= Task requirements =
Copy out each line of the data below that contains the string "size". Treat uppercase and lowercase as different.

= Data for this exercise =

____________

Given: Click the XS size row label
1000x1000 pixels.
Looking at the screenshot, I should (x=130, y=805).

____________

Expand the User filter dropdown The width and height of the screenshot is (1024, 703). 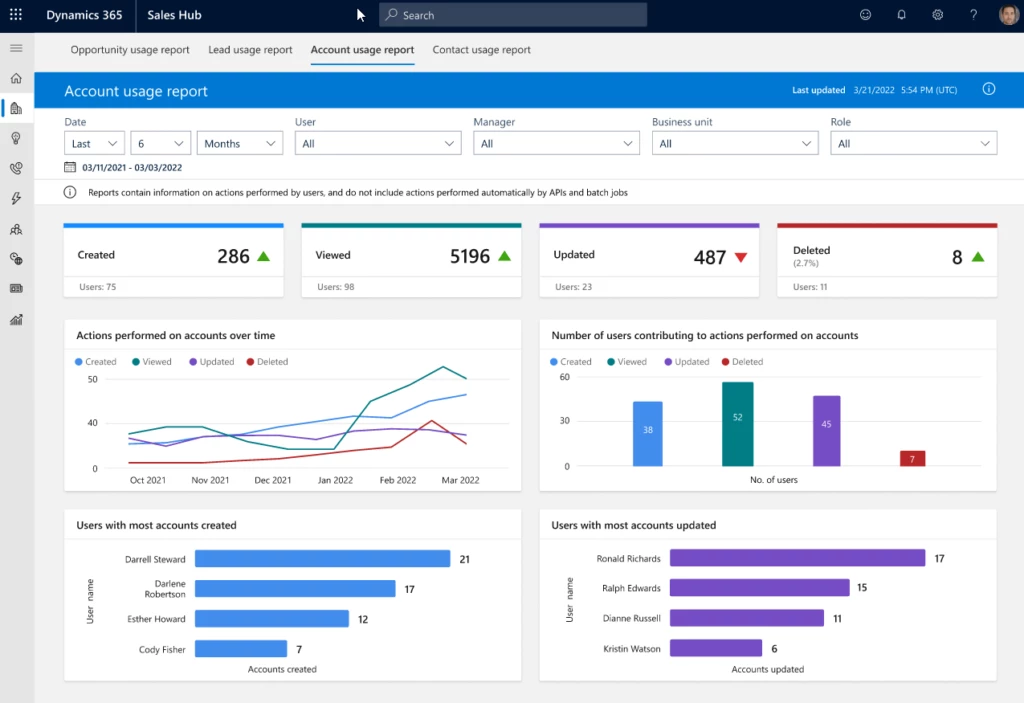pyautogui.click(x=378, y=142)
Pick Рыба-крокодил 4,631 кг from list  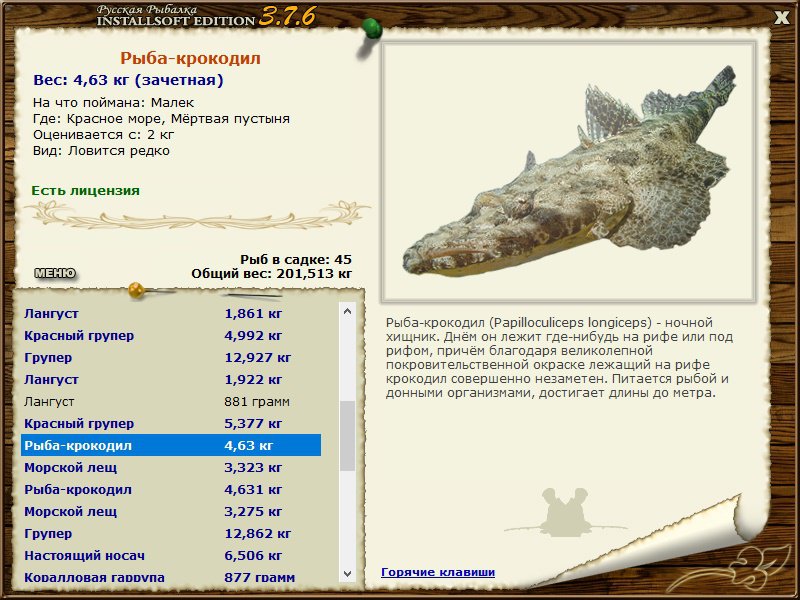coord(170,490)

____________

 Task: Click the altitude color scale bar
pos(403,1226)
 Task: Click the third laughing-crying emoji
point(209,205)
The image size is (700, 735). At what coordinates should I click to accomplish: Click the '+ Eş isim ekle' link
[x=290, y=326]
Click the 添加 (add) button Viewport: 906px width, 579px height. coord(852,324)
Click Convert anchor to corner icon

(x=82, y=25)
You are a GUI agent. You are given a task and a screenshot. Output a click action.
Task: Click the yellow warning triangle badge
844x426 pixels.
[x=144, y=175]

____________

= Result of the exercise =
Given: Click the XS size row label
The image size is (700, 735). At what coordinates should I click to accomplish: Click the '+ Eş isim ekle' link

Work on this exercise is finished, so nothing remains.